Effects of lengthscales and attractions on the collapse of hydrophobic polymers in water

TL;DR

This study uses molecular dynamics simulations to explore how lengthscale and attraction strength influence the collapse and folding of hydrophobic polymers in water, revealing temperature-dependent stability and hydration effects.

Contribution

It provides detailed insights into the effects of lengthscale and attractions on hydrophobic polymer folding, incorporating a surface tension model and linking hydration thermodynamics to protein folding.

Findings

Increasing lengthscale stabilizes folded states.

Hydration contribution follows a surface tension model.

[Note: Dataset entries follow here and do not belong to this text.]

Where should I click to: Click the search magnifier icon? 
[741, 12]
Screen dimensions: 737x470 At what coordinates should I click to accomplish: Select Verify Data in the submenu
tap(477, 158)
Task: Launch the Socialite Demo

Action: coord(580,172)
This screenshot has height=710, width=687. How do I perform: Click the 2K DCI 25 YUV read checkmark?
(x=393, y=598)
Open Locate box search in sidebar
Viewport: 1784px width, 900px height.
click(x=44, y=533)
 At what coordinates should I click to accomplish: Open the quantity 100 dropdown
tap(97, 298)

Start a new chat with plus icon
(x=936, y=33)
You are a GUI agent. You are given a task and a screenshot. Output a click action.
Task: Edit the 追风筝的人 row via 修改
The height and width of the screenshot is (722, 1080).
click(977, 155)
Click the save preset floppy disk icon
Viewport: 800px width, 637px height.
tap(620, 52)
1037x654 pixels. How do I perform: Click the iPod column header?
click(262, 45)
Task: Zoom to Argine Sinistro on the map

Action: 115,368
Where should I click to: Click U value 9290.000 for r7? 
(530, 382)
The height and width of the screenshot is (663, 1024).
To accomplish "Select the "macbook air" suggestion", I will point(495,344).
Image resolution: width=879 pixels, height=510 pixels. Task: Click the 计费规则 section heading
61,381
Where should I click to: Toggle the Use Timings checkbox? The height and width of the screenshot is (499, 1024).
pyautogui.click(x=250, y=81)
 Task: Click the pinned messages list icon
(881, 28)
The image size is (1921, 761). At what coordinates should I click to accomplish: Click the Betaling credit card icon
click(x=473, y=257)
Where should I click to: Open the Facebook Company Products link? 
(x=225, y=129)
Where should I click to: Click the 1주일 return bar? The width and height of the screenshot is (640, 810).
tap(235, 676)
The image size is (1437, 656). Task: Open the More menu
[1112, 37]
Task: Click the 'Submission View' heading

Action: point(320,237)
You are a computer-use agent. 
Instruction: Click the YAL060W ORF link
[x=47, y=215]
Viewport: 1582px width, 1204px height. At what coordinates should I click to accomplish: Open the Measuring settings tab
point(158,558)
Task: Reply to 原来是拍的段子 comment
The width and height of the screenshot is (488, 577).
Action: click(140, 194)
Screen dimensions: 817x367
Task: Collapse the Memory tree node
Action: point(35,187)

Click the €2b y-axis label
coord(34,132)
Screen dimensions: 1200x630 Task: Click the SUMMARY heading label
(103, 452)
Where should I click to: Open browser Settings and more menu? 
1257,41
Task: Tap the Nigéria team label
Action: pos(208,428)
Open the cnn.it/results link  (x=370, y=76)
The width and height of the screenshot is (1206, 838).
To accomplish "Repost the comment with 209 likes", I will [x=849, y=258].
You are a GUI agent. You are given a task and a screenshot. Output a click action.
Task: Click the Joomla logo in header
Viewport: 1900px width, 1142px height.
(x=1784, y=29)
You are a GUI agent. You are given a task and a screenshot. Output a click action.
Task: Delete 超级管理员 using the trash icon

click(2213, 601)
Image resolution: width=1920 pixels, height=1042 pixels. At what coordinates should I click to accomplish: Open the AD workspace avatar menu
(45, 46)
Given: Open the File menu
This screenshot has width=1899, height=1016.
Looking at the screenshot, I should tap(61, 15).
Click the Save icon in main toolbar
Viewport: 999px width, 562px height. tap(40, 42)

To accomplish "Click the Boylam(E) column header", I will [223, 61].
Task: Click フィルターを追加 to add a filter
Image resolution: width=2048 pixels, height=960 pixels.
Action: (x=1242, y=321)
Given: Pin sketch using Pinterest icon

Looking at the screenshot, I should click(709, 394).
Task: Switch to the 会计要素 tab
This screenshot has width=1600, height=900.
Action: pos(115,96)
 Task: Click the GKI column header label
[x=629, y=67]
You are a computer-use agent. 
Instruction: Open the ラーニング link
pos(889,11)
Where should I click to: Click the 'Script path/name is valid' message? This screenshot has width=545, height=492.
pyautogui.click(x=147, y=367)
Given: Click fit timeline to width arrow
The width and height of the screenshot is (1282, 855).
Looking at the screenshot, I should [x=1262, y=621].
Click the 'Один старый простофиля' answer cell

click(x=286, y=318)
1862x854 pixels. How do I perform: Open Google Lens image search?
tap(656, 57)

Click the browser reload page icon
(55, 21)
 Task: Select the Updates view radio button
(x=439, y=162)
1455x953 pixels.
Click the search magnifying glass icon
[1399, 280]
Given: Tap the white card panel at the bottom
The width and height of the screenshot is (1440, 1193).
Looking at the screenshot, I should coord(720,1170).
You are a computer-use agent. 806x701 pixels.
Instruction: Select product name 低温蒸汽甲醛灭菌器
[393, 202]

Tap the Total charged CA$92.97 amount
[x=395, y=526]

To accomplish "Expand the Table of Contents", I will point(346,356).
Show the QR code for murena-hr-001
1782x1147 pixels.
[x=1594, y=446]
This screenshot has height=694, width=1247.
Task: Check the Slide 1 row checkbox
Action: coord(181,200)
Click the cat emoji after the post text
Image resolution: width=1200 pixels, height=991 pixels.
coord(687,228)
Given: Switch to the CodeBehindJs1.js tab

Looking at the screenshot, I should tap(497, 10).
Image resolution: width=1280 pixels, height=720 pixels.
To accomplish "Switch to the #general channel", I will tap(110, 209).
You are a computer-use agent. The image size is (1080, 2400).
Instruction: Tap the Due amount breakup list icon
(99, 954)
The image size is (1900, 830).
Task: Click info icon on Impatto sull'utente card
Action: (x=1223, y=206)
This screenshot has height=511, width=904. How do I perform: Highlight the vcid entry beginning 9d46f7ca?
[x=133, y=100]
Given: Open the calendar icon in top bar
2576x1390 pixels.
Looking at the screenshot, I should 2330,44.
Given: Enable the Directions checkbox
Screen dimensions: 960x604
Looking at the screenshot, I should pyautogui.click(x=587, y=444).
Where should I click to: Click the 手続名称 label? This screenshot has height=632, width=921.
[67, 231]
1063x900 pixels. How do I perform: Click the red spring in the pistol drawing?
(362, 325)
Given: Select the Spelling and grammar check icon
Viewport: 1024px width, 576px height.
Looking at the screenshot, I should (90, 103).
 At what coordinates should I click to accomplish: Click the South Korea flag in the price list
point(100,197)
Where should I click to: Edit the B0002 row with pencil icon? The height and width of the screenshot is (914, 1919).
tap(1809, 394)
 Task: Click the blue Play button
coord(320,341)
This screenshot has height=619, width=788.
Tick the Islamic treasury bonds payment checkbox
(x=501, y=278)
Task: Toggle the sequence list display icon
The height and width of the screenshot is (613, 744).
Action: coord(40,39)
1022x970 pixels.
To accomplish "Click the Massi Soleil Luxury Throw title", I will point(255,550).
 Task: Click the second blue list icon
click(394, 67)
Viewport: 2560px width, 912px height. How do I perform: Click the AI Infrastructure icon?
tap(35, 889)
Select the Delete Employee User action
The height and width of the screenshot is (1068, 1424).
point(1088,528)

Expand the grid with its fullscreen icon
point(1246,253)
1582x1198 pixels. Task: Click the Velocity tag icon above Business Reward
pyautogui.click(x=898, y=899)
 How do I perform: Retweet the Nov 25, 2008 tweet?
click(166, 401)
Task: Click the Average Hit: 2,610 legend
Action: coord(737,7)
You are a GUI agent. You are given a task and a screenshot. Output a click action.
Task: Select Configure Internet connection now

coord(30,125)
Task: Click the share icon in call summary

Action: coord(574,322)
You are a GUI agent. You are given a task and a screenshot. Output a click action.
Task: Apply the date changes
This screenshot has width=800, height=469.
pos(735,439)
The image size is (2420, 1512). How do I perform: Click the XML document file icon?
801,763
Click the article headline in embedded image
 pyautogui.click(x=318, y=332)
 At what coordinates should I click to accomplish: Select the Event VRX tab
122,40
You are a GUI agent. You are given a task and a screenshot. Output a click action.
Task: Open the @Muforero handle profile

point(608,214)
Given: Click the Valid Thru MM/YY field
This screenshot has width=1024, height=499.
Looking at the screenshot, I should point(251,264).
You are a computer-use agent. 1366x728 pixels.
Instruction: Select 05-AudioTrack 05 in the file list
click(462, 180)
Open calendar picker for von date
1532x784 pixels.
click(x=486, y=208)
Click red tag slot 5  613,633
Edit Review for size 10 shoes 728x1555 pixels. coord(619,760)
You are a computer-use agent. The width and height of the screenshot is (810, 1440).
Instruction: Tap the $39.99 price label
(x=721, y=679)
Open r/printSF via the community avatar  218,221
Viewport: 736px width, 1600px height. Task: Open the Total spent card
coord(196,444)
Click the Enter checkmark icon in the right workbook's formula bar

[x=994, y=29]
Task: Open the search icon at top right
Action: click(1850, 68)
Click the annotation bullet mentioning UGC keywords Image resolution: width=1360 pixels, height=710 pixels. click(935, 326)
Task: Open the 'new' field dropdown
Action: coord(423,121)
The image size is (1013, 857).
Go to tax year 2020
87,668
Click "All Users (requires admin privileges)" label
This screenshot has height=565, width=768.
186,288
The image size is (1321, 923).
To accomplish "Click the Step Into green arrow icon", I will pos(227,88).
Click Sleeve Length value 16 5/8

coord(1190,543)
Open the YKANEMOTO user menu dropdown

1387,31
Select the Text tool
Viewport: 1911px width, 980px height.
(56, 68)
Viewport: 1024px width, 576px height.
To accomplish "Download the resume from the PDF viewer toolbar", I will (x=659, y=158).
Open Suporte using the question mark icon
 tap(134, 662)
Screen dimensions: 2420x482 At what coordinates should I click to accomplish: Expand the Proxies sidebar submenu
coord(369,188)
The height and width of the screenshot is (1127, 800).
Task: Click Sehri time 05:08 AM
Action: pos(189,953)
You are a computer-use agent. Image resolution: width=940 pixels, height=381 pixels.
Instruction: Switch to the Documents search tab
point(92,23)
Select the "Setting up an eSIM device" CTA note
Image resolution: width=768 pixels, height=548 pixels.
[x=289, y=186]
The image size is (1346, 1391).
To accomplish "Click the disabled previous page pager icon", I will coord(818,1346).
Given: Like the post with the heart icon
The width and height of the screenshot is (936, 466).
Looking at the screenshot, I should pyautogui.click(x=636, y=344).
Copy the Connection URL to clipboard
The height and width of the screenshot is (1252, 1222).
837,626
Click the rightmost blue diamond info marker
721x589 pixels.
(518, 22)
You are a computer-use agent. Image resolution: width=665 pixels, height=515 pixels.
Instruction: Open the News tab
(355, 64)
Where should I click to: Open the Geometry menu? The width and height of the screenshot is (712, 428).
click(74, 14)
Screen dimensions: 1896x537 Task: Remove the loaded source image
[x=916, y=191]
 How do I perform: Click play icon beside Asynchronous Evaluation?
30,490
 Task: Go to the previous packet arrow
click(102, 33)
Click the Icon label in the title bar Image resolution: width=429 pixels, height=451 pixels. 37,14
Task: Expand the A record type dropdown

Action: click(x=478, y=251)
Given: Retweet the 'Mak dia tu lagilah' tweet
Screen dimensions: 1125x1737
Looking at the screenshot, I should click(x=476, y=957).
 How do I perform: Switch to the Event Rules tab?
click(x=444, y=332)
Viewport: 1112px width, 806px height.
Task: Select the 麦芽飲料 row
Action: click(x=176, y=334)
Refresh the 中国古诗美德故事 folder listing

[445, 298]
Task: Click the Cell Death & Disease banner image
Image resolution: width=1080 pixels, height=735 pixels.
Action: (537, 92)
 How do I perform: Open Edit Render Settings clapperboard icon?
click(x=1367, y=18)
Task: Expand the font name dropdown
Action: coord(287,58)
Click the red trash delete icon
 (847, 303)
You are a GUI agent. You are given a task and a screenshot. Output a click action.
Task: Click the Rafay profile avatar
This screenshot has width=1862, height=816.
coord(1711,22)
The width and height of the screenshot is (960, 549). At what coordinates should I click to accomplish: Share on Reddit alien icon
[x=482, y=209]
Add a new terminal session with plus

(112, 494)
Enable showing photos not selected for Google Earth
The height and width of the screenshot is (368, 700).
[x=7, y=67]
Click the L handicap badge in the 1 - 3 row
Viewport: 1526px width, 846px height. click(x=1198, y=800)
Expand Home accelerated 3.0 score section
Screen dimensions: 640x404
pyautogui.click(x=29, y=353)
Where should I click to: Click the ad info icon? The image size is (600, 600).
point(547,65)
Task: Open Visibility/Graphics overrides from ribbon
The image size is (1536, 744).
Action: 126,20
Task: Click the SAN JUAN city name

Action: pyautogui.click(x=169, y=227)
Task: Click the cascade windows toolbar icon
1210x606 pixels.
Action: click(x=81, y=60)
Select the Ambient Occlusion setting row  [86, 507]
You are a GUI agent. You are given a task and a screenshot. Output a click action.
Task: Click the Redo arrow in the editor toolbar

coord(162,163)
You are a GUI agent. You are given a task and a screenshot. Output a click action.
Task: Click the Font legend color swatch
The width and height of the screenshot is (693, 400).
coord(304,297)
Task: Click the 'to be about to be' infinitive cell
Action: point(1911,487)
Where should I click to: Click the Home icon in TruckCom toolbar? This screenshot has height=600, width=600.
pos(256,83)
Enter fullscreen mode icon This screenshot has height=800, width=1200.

Polymer-water interface is soft and weakly dewetted.

Abstract

We present results from extensive molecular dynamics simulations of collapse transitions of hydrophobic polymers in explicit water focused on understanding effects of lengthscale of the hydrophobic surface and of attractive interactions on folding. Hydrophobic polymers display parabolic, protein-like, temperature-dependent free energy of unfolding. Folded states of small attractive polymers are marginally stable at 300 K, and can be unfolded by heating or cooling. Increasing the lengthscale or decreasing the polymer-water attractions stabilizes folded states significantly, the former dominated by the hydration contribution. That hydration contribution can be described by the surface tension model, $\Delta G=\gamma (T)\Delta A$, where the surface tension, $\gamma$, is lengthscale dependent and decreases monotonically with temperature. The resulting variation of the hydration entropy with polymer lengthscale is consistent with theoretical predictions of Huang and Chandler (Proc. Natl. Acad. Sci.,97, 8324-8327, 2000) that explain the blurring of entropy convergence observed in protein folding thermodynamics. Analysis of water structure shows that the polymer-water hydrophobic interface is soft and weakly dewetted, and is characterized by enhanced interfacial density fluctuations. Formation of this interface, which induces polymer folding, is strongly opposed by enthalpy and favored by entropy, similar to the vapor-liquid interface.